● **Tasks and exercises**
1/ List each distinct email address that appears in the mailing-list message about the Additional Certs draft.
2/ Resume the mailing-list message about the Additional Certs draft, picking up after its last sentence.

● **Extract to read**
Re: FW: New Version Notification for draft-bishop-httpbis-http2-additional-certs-05.txt

Thanks Mike, Nick, Martin!

On Mon, Oct 30, 2017 at 8:14 PM, Mike Bishop <mbishop@evequefou.be> wrote:

> In preparation for Singapore, we've updated the Additional Certs draft to
> track changes in TLS 1.3 and the Exported Authenticators TLS draft.
> There's been substantial interest here, and we'll be discussing the draft
> during the WG meeting.
>
> -----Original Message-----
> From: internet-drafts@ietf.org [mailto:internet-drafts@ietf.org]
> Sent: Monday, October 30, 2017 2:40 PM
> To: Martin Thomson <martin.thomson@gmail.com>; Mike Bishop <
> mbishop@evequefou.be>; Nick Sullivan <nick@cloudflare.com>
> Subject: New Version Notification for draft-bishop-httpbis-http2-
> additional-certs-05.txt
>
>
> A new version of I-D, draft-bishop-httpbis-http2-additional-certs-05.txt
> has been successfully submitted by Mike Bishop and posted to the IETF
> repository.

● **Collected data**
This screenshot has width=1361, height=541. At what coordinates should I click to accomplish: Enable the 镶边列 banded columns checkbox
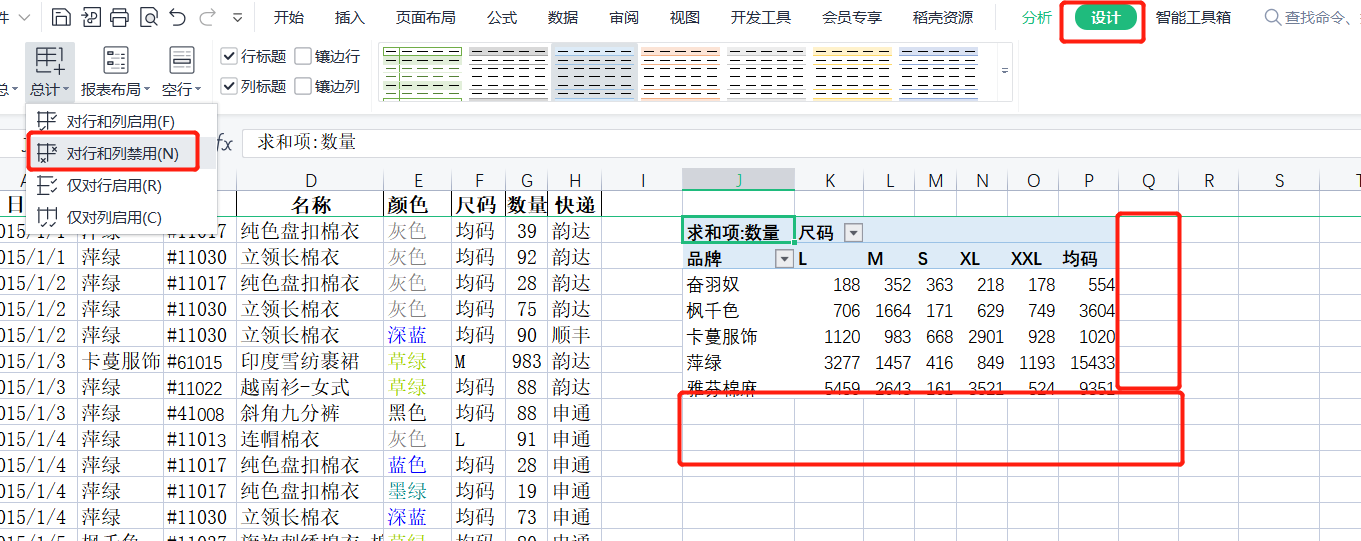pos(303,87)
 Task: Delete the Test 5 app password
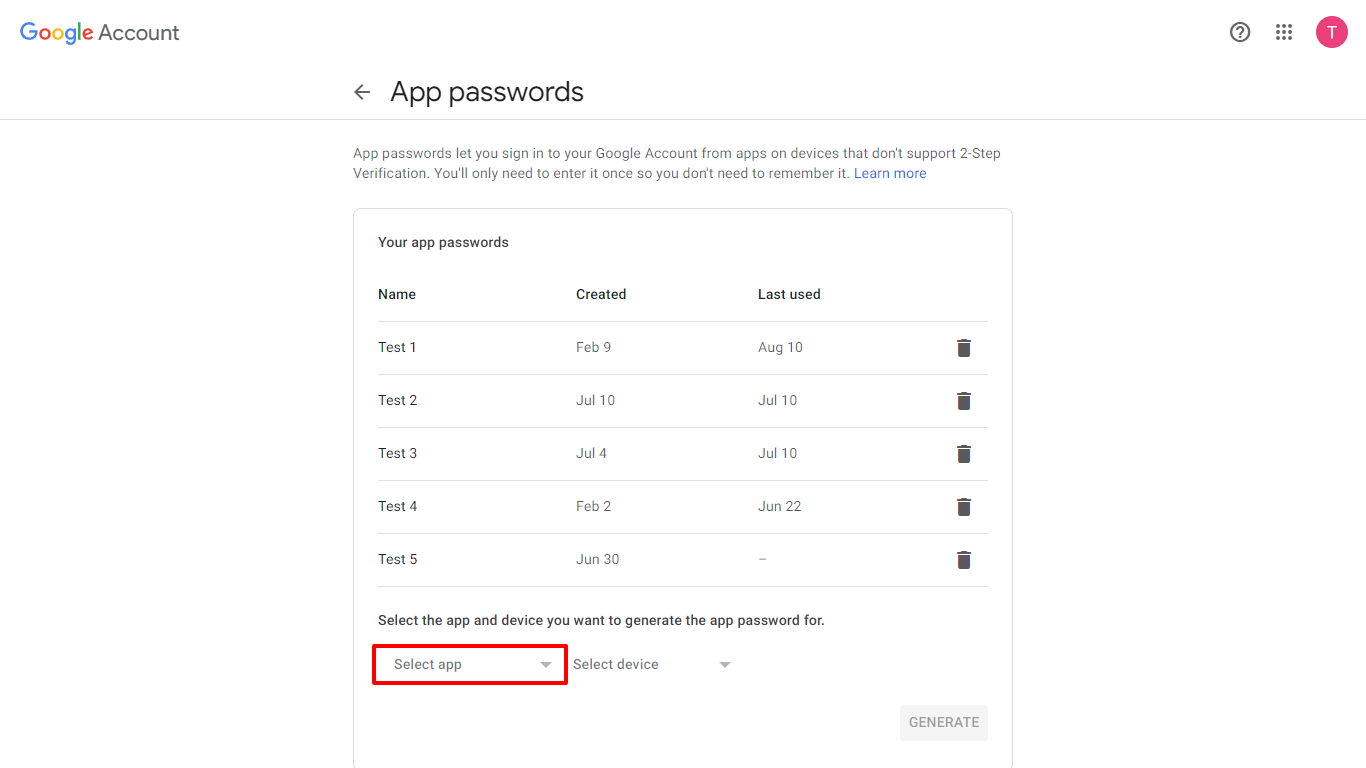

● **Results in order**
1/
mbishop@evequefou.be
internet-drafts@ietf.org
martin.thomson@gmail.com
nick@cloudflare.com

2/
>
> Name:           draft-bishop-httpbis-http2-additional-certs
> Revision:       05
> Title:          Secondary Certificate Authentication in HTTP/2
> Document date:  2017-10-30
> Group:          Individual Submission
> Pages:          21
> URL:            https://www.ietf.org/internet-drafts/draft-bishop-httpbis-
> http2-additional-certs-05.txt
> Status:         https://datatracker.ietf.org/doc/draft-bishop-httpbis-
> http2-additional-certs/
> Htmlized:       https://tools.ietf.org/html/draft-bishop-httpbis-http2-
> additional-certs-05
> Htmlized:       https://datatracker.ietf.org/
> doc/html/draft-bishop-httpbis-http2-additional-certs-05
> Diff:           https://www.ietf.org/rfcdiff?url2=draft-bishop-httpbis-
> http2-additional-certs-05
>
> Abstract:
>   TLS provides fundamental mutual authentication services for HTTP,
>   supporting up to one server certificate and up to one client
>   certificate associated to the session to prove client and server
>   identities as necessary.  This draft provides mechanisms for
>   providing additional such certificates at the HTTP layer when these
>   constraints are not sufficient.
>
>   Many HTTP servers host content from several origins.  HTTP/2
>   [RFC7540] permits clients to reuse an existing HTTP connection to a
>   server provided that the secondary origin is also in the certificate
>   provided during the TLS [I-D.ietf-tls-tls13] handshake.
>
>   In many cases, servers will wish to maintain separate certificates
>   for different origins but still desire the benefits of a shared HTTP
>   connection.  Similarly, servers may require clients to present
>   authentication, but have different requirements based on the content
>   the client is attempting to access.
>
>   This document describes how TLS exported authenticators
>   [I-D.ietf-tls-exported-authenticator] can be used to provide proof of
>   ownership of additional certificates to the HTTP layer to support
>   both scenarios.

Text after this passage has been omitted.